[RECORDS FOR THIS EXERCISE Boundary: Start]
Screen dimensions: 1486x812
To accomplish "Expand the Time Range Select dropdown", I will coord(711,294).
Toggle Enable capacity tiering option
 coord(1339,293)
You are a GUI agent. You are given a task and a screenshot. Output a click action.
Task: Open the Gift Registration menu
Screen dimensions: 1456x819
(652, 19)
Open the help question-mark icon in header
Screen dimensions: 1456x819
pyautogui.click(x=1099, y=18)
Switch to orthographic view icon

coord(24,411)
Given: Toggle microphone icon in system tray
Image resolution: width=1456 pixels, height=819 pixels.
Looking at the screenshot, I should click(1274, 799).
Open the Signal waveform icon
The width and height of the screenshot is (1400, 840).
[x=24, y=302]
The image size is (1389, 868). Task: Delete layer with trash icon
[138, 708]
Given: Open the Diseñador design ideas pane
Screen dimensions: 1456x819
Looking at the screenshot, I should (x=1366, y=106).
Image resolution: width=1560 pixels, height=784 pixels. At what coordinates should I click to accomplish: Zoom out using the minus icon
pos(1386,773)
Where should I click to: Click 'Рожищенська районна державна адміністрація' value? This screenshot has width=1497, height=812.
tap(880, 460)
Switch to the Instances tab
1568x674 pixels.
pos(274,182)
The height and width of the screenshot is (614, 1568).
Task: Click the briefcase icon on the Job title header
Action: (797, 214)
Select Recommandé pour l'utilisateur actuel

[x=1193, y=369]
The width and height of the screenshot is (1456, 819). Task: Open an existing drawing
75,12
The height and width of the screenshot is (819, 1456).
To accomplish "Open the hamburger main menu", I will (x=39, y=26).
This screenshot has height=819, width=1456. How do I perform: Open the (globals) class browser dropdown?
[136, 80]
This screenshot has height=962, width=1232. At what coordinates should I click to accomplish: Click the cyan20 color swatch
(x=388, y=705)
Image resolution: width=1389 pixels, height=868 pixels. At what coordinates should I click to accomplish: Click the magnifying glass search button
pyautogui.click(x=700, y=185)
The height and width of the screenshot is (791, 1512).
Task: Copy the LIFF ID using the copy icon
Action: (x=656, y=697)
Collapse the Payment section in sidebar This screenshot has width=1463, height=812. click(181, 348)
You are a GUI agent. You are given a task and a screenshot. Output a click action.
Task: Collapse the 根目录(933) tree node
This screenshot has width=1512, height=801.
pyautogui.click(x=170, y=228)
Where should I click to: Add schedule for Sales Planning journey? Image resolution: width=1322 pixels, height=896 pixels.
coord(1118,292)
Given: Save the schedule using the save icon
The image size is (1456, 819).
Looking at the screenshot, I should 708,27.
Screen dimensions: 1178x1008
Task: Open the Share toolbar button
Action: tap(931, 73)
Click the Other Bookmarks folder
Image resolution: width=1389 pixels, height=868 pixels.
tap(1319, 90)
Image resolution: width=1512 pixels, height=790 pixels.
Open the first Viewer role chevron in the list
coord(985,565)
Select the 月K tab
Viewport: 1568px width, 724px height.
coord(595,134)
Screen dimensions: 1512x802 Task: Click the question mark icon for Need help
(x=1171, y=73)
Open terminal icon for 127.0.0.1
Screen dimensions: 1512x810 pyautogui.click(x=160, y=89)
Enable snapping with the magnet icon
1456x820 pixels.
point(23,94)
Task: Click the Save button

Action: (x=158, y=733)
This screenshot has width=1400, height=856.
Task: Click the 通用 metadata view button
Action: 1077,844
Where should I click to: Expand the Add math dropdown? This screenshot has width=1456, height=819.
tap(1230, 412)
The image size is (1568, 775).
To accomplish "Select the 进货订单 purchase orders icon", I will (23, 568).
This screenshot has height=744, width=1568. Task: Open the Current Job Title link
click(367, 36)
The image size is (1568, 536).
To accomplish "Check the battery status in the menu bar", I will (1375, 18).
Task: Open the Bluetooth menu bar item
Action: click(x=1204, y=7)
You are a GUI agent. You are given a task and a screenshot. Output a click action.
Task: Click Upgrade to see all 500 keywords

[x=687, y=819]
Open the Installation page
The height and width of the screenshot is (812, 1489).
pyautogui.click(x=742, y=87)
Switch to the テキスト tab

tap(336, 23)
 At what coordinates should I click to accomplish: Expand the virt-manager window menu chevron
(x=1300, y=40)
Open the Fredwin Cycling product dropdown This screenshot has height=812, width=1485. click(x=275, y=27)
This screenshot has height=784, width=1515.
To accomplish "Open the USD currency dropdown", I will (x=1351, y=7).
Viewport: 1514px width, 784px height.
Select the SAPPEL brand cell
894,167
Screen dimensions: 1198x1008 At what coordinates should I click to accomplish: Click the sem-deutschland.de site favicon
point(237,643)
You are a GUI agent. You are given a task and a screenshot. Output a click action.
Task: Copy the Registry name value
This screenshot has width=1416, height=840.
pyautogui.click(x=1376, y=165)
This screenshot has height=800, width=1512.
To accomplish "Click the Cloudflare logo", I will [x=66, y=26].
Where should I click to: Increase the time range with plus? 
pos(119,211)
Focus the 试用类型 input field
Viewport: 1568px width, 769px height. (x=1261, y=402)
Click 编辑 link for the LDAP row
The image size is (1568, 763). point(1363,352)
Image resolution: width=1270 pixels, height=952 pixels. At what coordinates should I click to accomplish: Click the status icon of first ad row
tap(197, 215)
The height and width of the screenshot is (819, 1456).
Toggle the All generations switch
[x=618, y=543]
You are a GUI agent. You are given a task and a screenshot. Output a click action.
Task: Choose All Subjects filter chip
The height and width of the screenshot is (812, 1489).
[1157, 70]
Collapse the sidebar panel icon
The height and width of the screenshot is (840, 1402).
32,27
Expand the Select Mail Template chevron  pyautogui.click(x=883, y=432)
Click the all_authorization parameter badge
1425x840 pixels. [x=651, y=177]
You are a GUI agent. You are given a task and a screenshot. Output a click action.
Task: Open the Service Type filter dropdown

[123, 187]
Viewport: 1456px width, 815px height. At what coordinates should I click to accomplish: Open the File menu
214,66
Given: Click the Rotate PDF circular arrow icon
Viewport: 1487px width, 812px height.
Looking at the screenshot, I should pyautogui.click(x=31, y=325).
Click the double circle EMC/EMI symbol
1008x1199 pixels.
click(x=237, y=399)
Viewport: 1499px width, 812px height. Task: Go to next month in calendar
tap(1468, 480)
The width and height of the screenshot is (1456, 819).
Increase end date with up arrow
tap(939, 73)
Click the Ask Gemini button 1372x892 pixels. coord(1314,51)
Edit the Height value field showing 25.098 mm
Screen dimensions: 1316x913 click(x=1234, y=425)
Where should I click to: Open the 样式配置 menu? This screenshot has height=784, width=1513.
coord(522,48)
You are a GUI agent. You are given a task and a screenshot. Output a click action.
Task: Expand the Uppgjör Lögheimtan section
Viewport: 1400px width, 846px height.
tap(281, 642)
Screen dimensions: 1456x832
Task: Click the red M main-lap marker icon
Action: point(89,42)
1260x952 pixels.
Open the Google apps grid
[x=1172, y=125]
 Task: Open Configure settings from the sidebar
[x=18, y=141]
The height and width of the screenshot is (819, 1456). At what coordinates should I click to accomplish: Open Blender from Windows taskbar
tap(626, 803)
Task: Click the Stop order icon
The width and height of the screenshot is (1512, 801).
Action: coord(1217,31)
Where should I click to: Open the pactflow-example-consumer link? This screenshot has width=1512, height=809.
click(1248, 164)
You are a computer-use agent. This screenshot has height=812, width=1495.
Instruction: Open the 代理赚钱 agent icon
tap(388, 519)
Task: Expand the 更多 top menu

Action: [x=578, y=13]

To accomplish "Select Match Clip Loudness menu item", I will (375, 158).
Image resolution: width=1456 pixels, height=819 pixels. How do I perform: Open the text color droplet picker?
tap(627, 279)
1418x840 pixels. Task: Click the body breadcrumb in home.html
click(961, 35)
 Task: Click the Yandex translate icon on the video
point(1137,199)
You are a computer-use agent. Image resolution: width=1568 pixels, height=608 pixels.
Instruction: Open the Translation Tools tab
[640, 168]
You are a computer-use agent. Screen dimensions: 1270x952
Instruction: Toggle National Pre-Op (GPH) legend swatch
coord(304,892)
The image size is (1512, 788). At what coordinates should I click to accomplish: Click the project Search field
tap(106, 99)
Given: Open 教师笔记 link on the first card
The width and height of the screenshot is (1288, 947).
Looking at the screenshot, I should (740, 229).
[RECORDS FOR THIS EXERCISE Boundary: End]
- **WHAT THE EXERCISE ASKS**: An exact copy of the lines above, from the one containing "Switch to orthographic view icon" down to the one containing "Open the Signal waveform icon" and including both, is the whole answer; retype it and nothing else.

- **SOLUTION TO THE PROBLEM**:
Switch to orthographic view icon

coord(24,411)
Given: Toggle microphone icon in system tray
Image resolution: width=1456 pixels, height=819 pixels.
Looking at the screenshot, I should click(1274, 799).
Open the Signal waveform icon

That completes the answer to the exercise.